Cue the two life changing boys. Jesse Holms and Lord Armand Louis, or Mandy as he liked to be called, were really as different as night and day. Jesse, the sweet, green-eyed, gorgeous summery boy who did odd jobs around the school and whom everybody deemed a mute and simpleton; Mandy, the handsome hazel-eyed boy, damaged on the inside who hid behind his riches and wintry façade. Both are drawn to Lora and while she tried avoiding Armand’s advances, there’s something about him that can’t make her stay away. As for Jesse, his song calls to her like no other and I’m going to say right here, I love this selfless boy so much! He had me at “I’m Jesse.”

“… Jesse and Armand, those two savagely different and yet dangerously similar creatures who were destined to dig their talons into me and change my life forever.”

The story was actually written in a combination of both first and third person. Most of The Sweetest Dark is told from Lora’s point of view, but at times it switched to third person Jesse or Armand. I’m still undecided on how I feel about this. Switching between first and third made it almost seem like Abe couldn’t write from a male perspective, and I’d feel slightly off-balance when the perspectives changed. She could have easily written the person’s name at the top when the person changed right? On the other hand, I understand the distance she put between Jesse, Armand and the reader. This was essentially Lora’s story and those third person male views gave us a wider perspective of Lora – not only how each boy saw her through his eyes, but in relation to the world around them as well.

“The man in him wanted. Purely wanted. Burned with want, exactly as he had from the moment he’d watched her walking towards him that night across the station lot…”

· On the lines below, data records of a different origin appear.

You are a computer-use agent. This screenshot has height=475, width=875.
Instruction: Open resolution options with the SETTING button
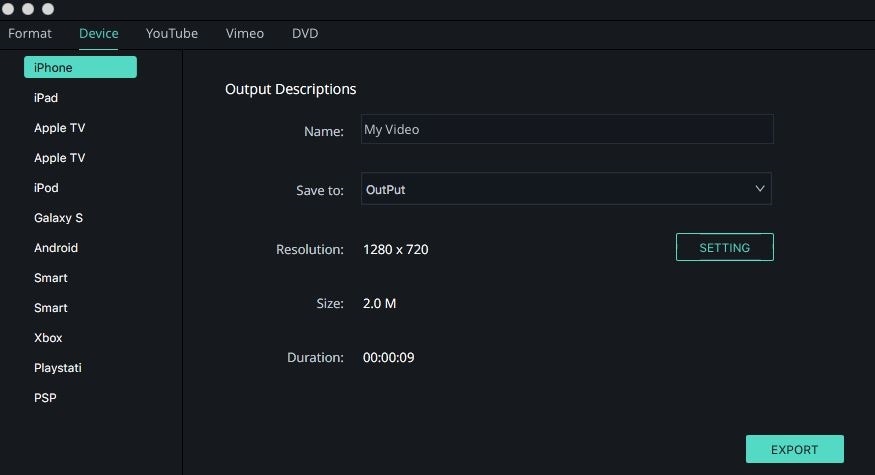click(724, 247)
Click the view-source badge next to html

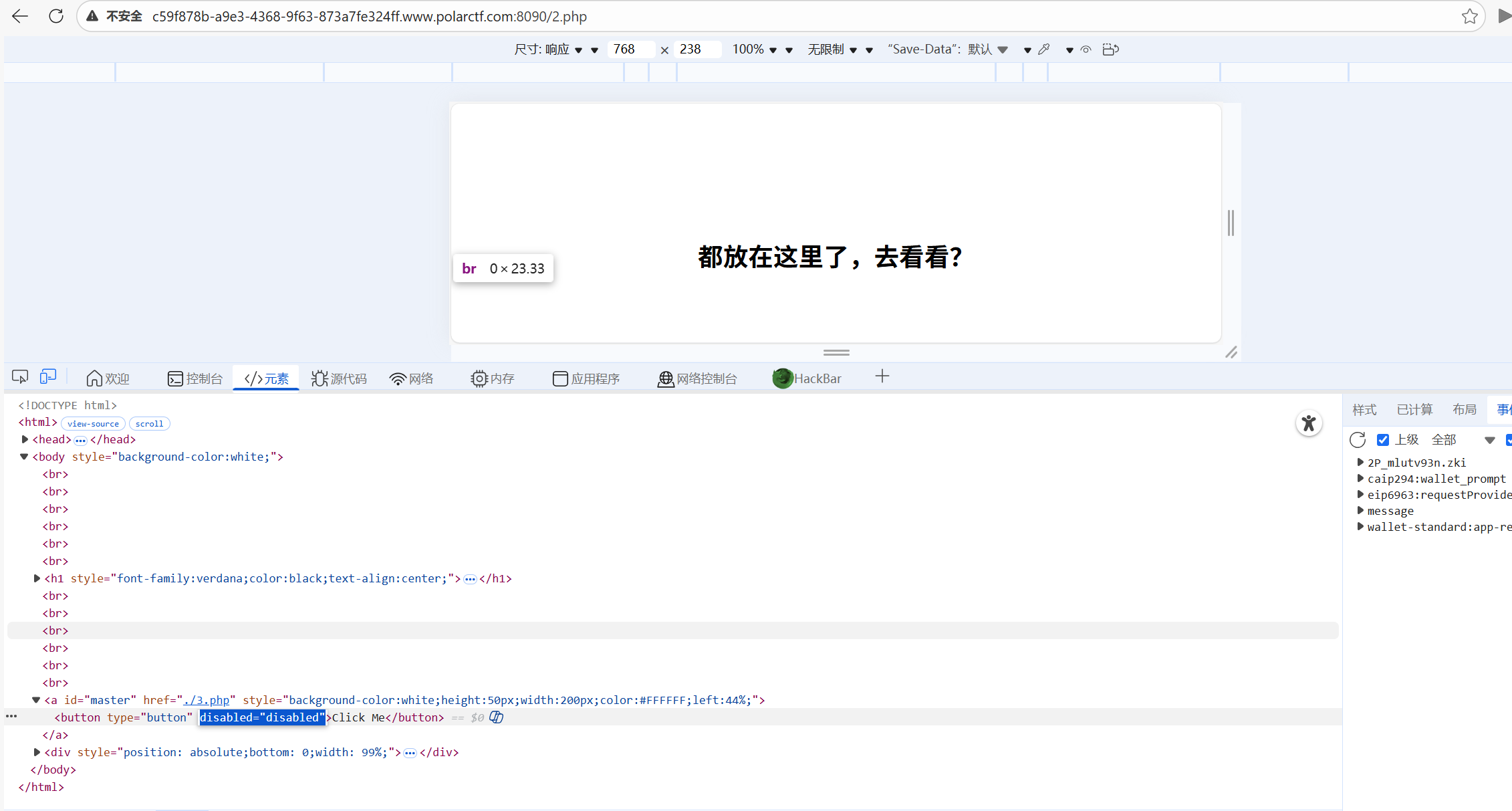(93, 424)
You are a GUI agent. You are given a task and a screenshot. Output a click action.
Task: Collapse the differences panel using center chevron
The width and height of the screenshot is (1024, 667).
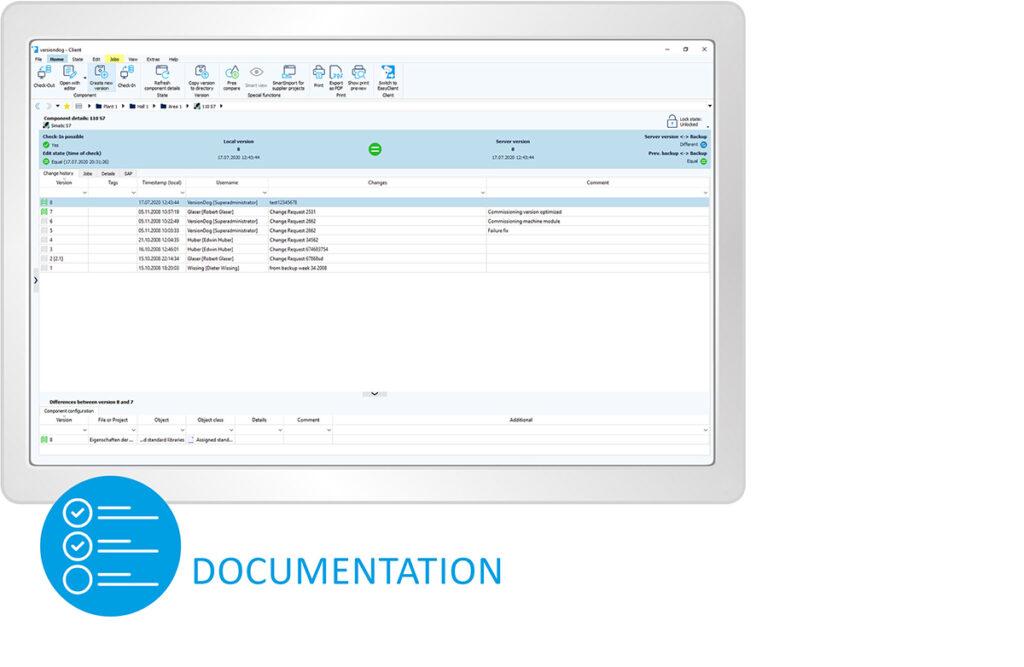[x=374, y=394]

Amidst Lora’s own story though, is the war looming across the bridge and the impact this has on the characters is huge. The main plot itself I found a bit weird. Not unbelievable, are-you-on-crack weird, but rather something I didn’t see coming and when it did come I was like “EH?! Of all the things?” It was certainly interesting and there were clues placed throughout that indicated at something other but nothing I expected. I guess that’s a good thing but I can’t really say I was extremely WOW’d either. Definitely a different and very unique take on stories of the type though.

“An ancient magic created you, a powerful magic. It twines through you, growing stronger with every full moon.”

As Lora discovers more about herself, both boys are there every step of the way. Hence, what’s a YA without romance? I absolutely adored the way the romance was written in TSD. It was so sweet it created this ache within me. Intimate and passionate without ever going into graphic detail, romance is rarely written like this nowadays! Every glance, every thought and slight touch created the most tender and precious moments.

“His fingers began a glide up my arm, across my shoulder. Down my back. He drew figures eights upon me, five-pointed stars, our initials intertwined.”

Now I’m going to gush about the AMAZING writing. I briefly mentioned Abe’s writing style in the beginning but that is seriously not enough. I want to put so many beautiful quotes in this review but that’d mean I’d be writing out the whole book. The phrases were so meaningful they not only applied to the story, but to life itself. This was the most elegant poetry. This was a song that demanded to be sung, its lyrics resonating through me and settling in my heart, in my core, making me feel the power of Abe’s words. Her descriptions are something out of the Romantic Movement, the feelings she invoked in me squeezed my heart a million times over.

“There are certain moments in life when hard, hot truth shines at you like a spotlight from heaven, like the focused beam from a lighthouse on the shore of yourself, and you find yourself stripped naked in its light.”

Beautifully written, a story filled with magic, love and an ending that ruined me (I was crying as I re-read bits looking for quotes), this bittersweet tale is one I’ll never forget.

“Remember this. Remember them, this moment, this heartbreak, these two boys. Remember that they loved you.”